Hello all- it has thankfully been a quiet few days and I have been at home catching up on time with Alex, house chores, grocery shopping, cooking, etc.

Mason has had a few pretty okay days in a row.

On Thursday, he walked himself down to the cafeteria for lunch. In order to get to the cafeteria, he had to walk essentially half of one of his laps on this floor, take an elevator to the first floor, walk the equivalent of a full lap to a second elevator, take that elevator down to the cafeteria level, and then walk about half a lap to get to the tables. He ate lunch out on the patio, then made his way back upstairs, only using the wheelchair for a short stretch on the ground floor. This was huge for him!

Later that afternoon, he and John went down to the basketball court, where the report to me was that "Mason lost 5-7 in a game of "walking" basketball, but he broke both of the main rules (only walking and no jumping)"- the kid just can't help himself.

On Friday, Mason's nausea was a little stronger, although to be fair, they have been slowly decreasing his anti-nausea meds, so it may be that we just found the point where he is not ready for that decrease yet. He fought through it to eat breakfast and get himself cleaned up- including shaving the wispy hair that he still had (we were told he would most likely start losing it in the next few days).

On Friday afternoon, one of his friends came to visit. He arrived with homemade chocolate chip cookies and plenty of other fun snacks. They played NBA 2K on the PlayStation for awhile, then went down to the basketball court to play for a short bit, then it was back up to the room to play chess. The visit kept Mason occupied for almost two straight hours, and he was so happy to have had the time with his friend.

Following the visit and all of his laps, he was exhausted. He fell asleep and rested for most of Friday evening. His nausea crept back up a little, and he went to sleep early. His blood counts were low, so they did give him a blood transfusion overnight in the hopes that it would help perk him up a bit more.

On Saturday, he rested. He made sure to get his calories in, and his weight continues to fluctuate in the same 3 pound area- still up several pounds from his lowest point. He had an uneventful Saturday overall- which we think was exactly what he needed.

As I packed up this morning, Alex decided to FaceTime his brother to check in. This led to them joining Lego Fortnite together on the PlayStation. I didn't want to ask Alex to leave his bonding time to go to church, so I left him home while I went to church and hit up Target for some new "good" pillows for Mason, per his request. When I got home almost three hours later, they were still playing together. Say what you will about technology and how much time kids these days spend on it- I will never knock it again as I have seen how much it improves Mason's mood to be connected to others even from his hospital bed. But I still don't understand this game AT ALL- one minute he is a banana and the next he is a pea pod- that runs and jumps and shoots?

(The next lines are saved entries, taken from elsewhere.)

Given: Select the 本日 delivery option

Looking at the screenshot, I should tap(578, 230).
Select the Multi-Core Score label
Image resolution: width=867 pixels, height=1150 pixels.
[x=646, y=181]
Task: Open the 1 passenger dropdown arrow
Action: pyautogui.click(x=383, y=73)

Mason's platelet count this morning was below two, which is the lowest threshold they will allow, so he did receive a platelet transfusion earlier today. While he and Alex finished their time, he rolled right into playing with his buddies from school. I arrived about an hour ago, and he has already worked his way through Pirate's Booty popcorn, turkey bites, a chocolate chip muffin and Skittles. I'm going to suggest that MAYBE the nausea is a little bit from that combination of snacks... but we will continue to take the appetite and feed him whatever it is he wants if it means the weight on that scale continues to go up.

At this time, we would ask for specific prayers that the appetite remains strong, that he continues to feel strong enough to get up out of bed for laps, and that we start to see his blood counts rebound and come back up over the next week or so. IF we can get those counts to come back up, there is a potential that Mason might be able to go home toward the end of July for a week or two before we start the next round of chemo- and that would mean the world to this kid and the rest of his family!